トヨタが電池1.5兆円投資で示した「EV本気度」、ホンダはGMと連携拡大トヨタ自動車は車両と電池の一体開発で、電動車競争での優位性を発揮したい考えだ。写真は2020年の豊田章男社長 Photo:AFP=時事

トヨタが欧州勢の“BEV志向”に反発
電池巨額投資で優位を狙う

 トヨタ自動車は、2030年までに電動車の車載電池開発に対し1兆5000億円を投資する、と明らかにした。

 9月7日に開催されたトヨタの「電池・カーボンニュートラルに関する説明会」で、前田昌彦トヨタ自動車CTO(最高技術責任者)・執行役員は「トヨタの電池開発への考え方は、安全・長寿命・高品質・高性能・良品廉価のバランスを取ることで、そのためには車と電池の両輪で開発を進めることが重要だ。EV車両コストの大半を占める電池コストを半減させる」と、トヨタの電池開発の優位性を語った。

 以前から市販車への搭載が計画されていた新型の全固体電池についても、「20年代前半の全固体電池の実用化も従来通りに進んでいる」と強調した。

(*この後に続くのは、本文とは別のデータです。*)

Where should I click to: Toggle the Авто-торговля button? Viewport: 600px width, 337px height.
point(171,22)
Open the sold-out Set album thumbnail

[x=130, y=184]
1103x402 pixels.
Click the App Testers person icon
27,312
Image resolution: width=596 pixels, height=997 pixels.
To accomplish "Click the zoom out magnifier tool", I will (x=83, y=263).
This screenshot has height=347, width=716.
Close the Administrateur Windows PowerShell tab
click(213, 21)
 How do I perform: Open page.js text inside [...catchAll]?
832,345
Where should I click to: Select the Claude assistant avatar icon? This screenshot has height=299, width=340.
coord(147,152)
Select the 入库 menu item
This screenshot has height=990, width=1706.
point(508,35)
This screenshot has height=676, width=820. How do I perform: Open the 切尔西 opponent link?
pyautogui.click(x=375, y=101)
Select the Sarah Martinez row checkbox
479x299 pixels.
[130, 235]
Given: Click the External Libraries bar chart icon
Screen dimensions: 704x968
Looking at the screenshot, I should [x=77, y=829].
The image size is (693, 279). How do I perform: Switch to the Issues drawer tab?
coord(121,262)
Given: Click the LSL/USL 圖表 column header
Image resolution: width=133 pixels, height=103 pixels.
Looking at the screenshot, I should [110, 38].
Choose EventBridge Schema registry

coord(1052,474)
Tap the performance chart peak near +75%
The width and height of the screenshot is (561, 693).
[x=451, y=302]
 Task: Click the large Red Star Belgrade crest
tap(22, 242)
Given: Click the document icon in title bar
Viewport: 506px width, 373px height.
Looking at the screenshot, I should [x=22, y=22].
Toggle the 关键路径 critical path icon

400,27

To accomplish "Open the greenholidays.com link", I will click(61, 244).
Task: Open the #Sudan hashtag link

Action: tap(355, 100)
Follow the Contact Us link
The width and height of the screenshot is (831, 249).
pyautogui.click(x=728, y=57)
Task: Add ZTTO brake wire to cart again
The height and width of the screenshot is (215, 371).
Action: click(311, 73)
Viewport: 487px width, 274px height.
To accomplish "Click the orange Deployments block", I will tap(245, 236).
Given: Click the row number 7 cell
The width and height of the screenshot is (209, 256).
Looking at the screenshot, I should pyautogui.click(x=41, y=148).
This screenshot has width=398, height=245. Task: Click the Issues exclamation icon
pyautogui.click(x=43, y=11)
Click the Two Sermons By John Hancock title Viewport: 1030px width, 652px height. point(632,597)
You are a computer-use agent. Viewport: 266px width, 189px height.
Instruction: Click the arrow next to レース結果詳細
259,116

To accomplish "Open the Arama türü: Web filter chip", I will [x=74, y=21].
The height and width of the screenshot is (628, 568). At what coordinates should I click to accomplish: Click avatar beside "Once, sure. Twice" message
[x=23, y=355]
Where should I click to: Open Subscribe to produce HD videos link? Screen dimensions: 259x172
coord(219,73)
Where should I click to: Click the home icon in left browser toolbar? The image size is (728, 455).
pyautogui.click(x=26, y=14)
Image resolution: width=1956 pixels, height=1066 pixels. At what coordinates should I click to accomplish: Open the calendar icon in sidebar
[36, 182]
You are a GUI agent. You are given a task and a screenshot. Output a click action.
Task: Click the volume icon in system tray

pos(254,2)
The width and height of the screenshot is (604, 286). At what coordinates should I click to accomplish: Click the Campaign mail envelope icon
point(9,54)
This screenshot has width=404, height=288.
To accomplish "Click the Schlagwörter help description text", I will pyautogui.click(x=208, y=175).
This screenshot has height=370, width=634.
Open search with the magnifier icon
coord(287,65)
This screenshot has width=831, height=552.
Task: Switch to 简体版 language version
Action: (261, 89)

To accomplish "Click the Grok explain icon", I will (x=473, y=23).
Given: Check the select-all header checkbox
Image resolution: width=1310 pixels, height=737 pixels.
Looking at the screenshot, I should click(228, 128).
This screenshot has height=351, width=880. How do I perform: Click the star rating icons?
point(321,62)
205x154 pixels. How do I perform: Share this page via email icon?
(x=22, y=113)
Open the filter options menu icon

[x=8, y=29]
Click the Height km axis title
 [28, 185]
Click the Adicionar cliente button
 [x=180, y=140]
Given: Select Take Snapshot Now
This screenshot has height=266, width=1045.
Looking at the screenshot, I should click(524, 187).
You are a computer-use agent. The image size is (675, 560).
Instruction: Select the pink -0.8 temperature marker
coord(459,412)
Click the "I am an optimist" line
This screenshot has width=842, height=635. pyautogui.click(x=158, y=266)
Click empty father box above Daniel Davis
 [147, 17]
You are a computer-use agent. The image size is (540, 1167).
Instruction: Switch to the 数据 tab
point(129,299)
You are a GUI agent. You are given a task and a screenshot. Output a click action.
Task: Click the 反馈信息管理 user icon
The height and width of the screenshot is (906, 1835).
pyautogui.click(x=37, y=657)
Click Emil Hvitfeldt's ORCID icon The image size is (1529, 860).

 5月に発表した電動化戦略では、30年にHEV(ハイブリッド車)を含めた電動車を800万台販売する計画のうち、BEV(バッテリー電気自動車)とFCEV(燃料電池車)の合計で200万台としていたが、前田CTOは「FCEVは商用に使う傾向が多く、BEVの比率が高くなりそうだ」という見通しも明らかにした。

 折しも現在、欧州では、ドイツで世界5大モーターショーの一つである、ミュンヘン国際モーターショー(IAA MOBILITY)が開催されている(9月7~12日まで一般公開)。そこでは、欧州メーカーから新型のEV(電気自動車)が相次ぎ披露されるなど、さながら“EVショー”といった様相を呈している。

 今回のIAAに日本車勢は不参加だ。こうした姿勢を見るにつけ、EVに積極的な欧州勢に比べて、日本車勢のEVシフトは出遅れているという指摘も聞こえてくる。

 だが、こうした声に反発するかのような動きを見せたのが、トヨタの今回の発表であった。